Can you (expletive deleted) believe it?

Everyone knew NHL coach Pat Burns was dying of cancer, that the odds of him making it another year were virtually non-existent. The reality that day was Pat Burns would not live to see his induction into the Hockey Hall of Fame, which, of course, finally happens tonight in Toronto.

It is, as the saying goes, far more than a day late and a dollar short. If that still sticks in the craw for some of us, it shouldn't.

No longer.

Two days before the fourth anniversary of Pat's death (Nov. 19, 2010), it's time to let it go.


It's what Pat wanted.

"Before he died, that was one of the things Pat told me he wanted to make clear, to make sure everyone knew," Robin Burns said Sunday. "Pat told me: 'Tell everyone I'm not upset I didn't get in. Everyone who got in (that year, Jimmy Devellano and the late Daryl 'Doc' Seaman in the builders' category, Dino Ciccarelli in the players' category as well as women players Cammi Granato and Angela James) deserved to get in.' Pat was happy for those who got in, especially the girls (Granato and James). He told me he was just happy to be nominated, to be considered. He was very emphatic about that. He said: 'Please, please tell everyone not to be mad.' Pat knew his friends and family were very upset and angry, but he wasn't. He was okay with it, he was at peace with it."

The truth is Pat Burns -- the larger than life ex-cop who won NHL coach of the year honours in three Original Six cities (Montreal, Toronto and Boston) - had too much reverence for the game to feel any other way. As belligerent or brusque as Burnsie could be behind the bench or when the microphones were thrust in his face, there was never a day when he didn't feel like he was the luckiest ex-cop in the world to be as deeply involved and successful in the game as he was.

That was his reward.

I'm sure when Pat's widow, the lovely Line Gignac Burns, and Pat's son Jason accept the HHOF honour tonight on Pat's behalf, that will no doubt be the message they deliver loudly and clearly.
It's been quite a few days in Toronto for Pat's family and friends - his widow Line and her family, Pat's son Jason and daughter Maureen, cousin Robin, Pat's sisters Phyllis, Violet and Diane although Lillian can't be there tonight because she is at home battling cancer, and Pat's brother Sonny (Alfred).

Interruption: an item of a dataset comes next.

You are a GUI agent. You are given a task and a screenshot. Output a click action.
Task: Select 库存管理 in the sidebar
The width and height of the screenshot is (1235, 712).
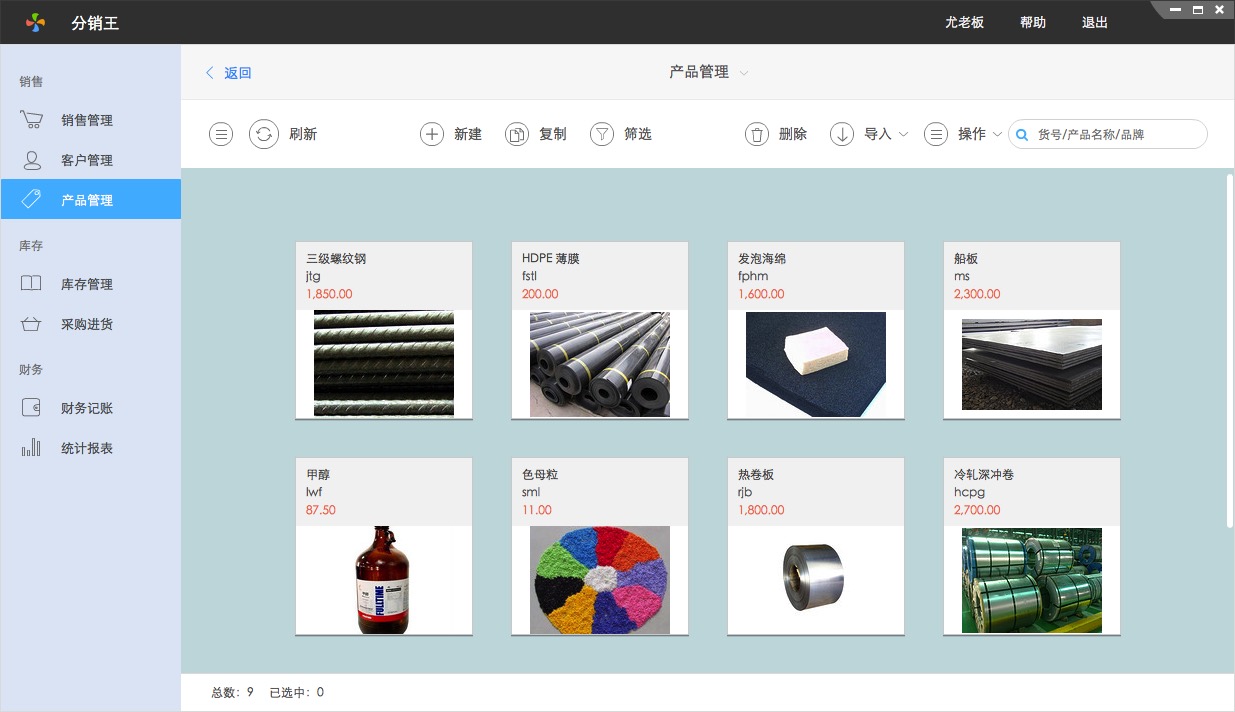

The inductees were honoured on Friday night at the Hall of Fame game between Toronto and Pittsburgh at the Air Canada Centre. All of them - Rob Blake, Peter Forsberg, Dominik Hasek, Mike Modano, referee Bill McCreary and Line Burns - were at the TSN broadcast position in the ACC. It's always a wonderful time to congratulate Hall of Famers but it was especially so for me with Line Burns.

I was able to tell her how happy I was for my old friend Pat, and his family and friends, that he was finally getting the recognition due him. She told me how much that means to them all and I was humbled when she told me how Pat felt about me. It was a special moment I'll never forget, not unlike the last time Pat and I ever talked to each other, six weeks before he died.

There were an assortment of HHOF-related events and functions over the last four or five days and Pat's family and friends couldn't help but be warmed by the outpouring of emotion and happiness for Pat on this occasion, especially in the city where he made such a tremendous mark with the Maple Leafs.

"Pat would have been in his glory," Robin said. "It's been amazing. The standing ovation he got at the game on Friday was incredible. I was out with one of Pat's best friends Chris Woods and we were having a few (drinks) in Pat's honour. We were at Harbour 60 (a steakhouse/bar not too far from the Air Canada Centre) and there were a lot of Pat's friends there…Mats Sundin, Tie Domi. John McDermott (the Irish tenor who often sings the national anthem at Leaf games) was there and asked if he could sing a song for Pat. You've got this noisy bar and restaurant and it goes completely quiet, you could hear a pin drop, and John McDermott sang Danny Boy for Pat. Have you heard John sing Danny Boy? Beautiful, just beautiful. Now there's a moment."

Just as tonight will be a special moment for Pat Burns and his family and friends, devoid of any anger or resentment for what could have or should have been.

Pat would not have wanted it any other way.